If 2020 was the year many of us would like to forget, 2021 is turning out to be one to remember.

In the last few weeks I have attended my son’s wedding and graduation, and the hat-trick of unforgettable days came last Sunday.

I have always had a deep sense of heritage, and sometimes the only way to satisfy it is to visit historical places.

So when I heard that talks on the history of Abbey Road Studios were actually being delivered in Studio Two, where 90 per cent of The Beatles’ masterpieces were recorded, I just had to book a ticket.

Because it is still a busy working studio, the public rarely get a chance to go in there - and nothing beats standing on the precise spot where history was made.

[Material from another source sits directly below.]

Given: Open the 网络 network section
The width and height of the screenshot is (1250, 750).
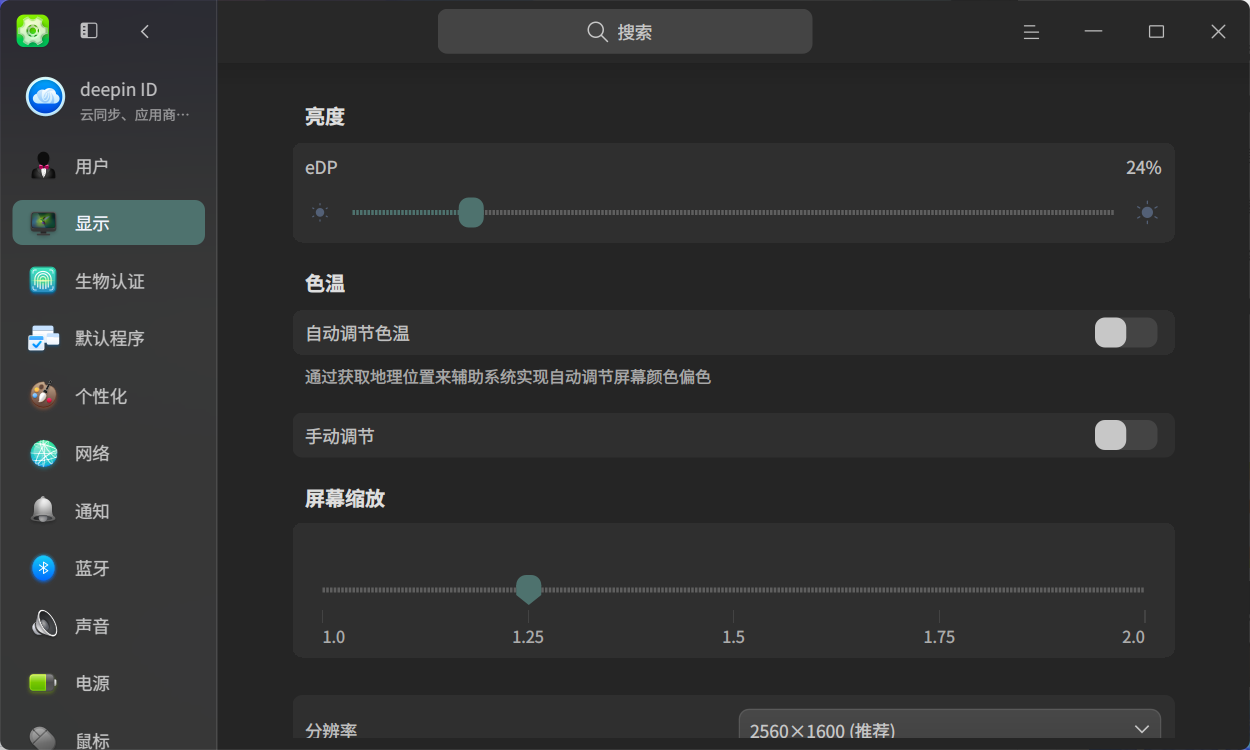Looking at the screenshot, I should [108, 453].
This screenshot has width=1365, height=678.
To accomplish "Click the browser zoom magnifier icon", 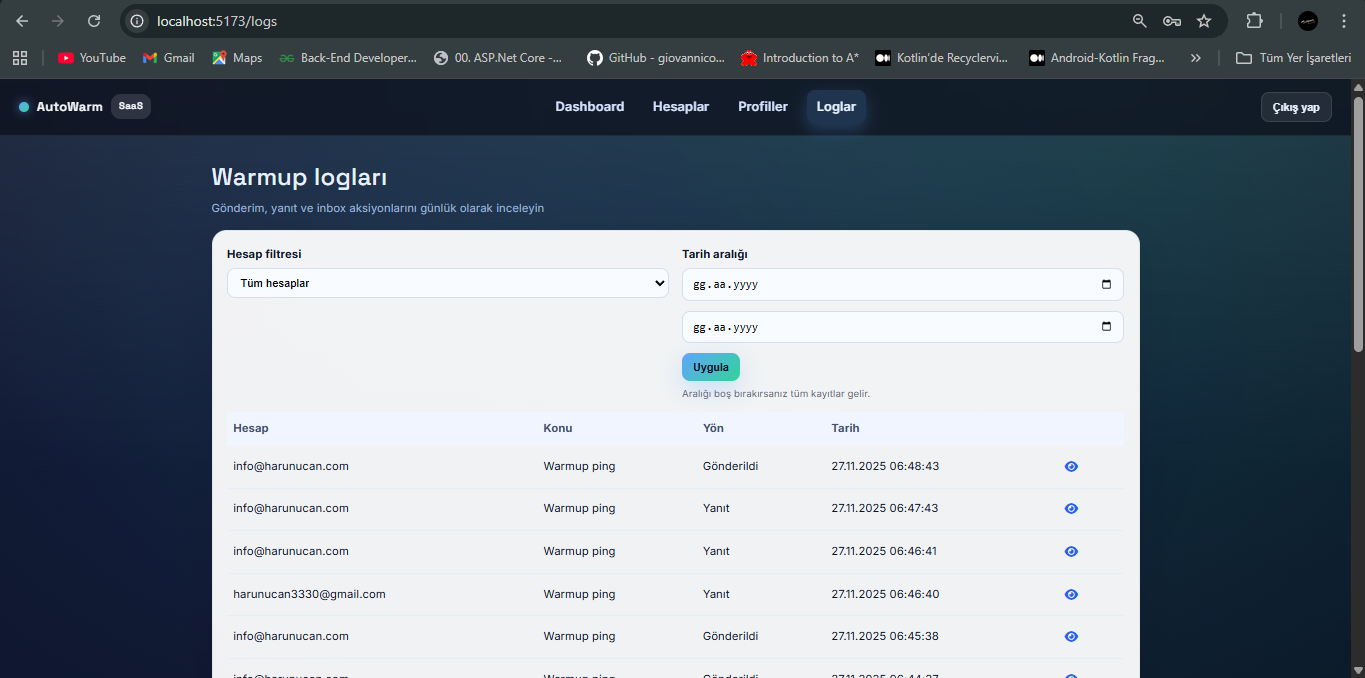I will click(x=1139, y=21).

I have stood on many such spots.

Only the other week I was at Epsom racecourse, which has been the home of the Derby since 1780, so isn’t short on history.

But I found myself drawn to one particular point on the course - the corner where heroic suffragette Emily Davison fatally ran out in front of the King’s horse in 1913.

If you think about it, it’s not the same grass that Emily fell on, all but one of the stands on the course are obviously modern, and although the rails look the same as they do in the film of the tragedy, they must have been replaced over the years.

It only works - to quote a very wise man - when you imagine.

Far less imagination is required at Abbey Road Studios.

Although the upstairs control room has obviously evolved with changing technology, the recording space, which is about the size of a tennis court, is almost exactly as it was in the 1960s.

And here’s the thing: all of Abbey Road’s vibes are good.

The Beatles ultimately did it for their profound love of music, not the fame, nor the money.

So although cynics might call it corny, when they sang All You Need is Love at Abbey Road Studios, I really believe they meant it.

And if ever a place made me believe that buildings are able to retain something from events that happened there, Studio Two is it.

Many of the other historic places I have visited have associations with suffering and death, including numerous bloody battlefields.

And having once stood, with tears in my eyes, in a room in which thousands of Jews were gassed to death (at Auschwitz), how wonderful it was to stand in another one where four creative geniuses - five if you include producer George Martin - conjured immeasurable joy out of thin air for millions of people around the world.

This enormous potential for buildings to provide these reference points in our lives should never be underestimated. They are not just bricks and mortar.

Not even in Swindon, where some people would let them rot or tear them down, happy to see the good vibes inside their walls be lost forever.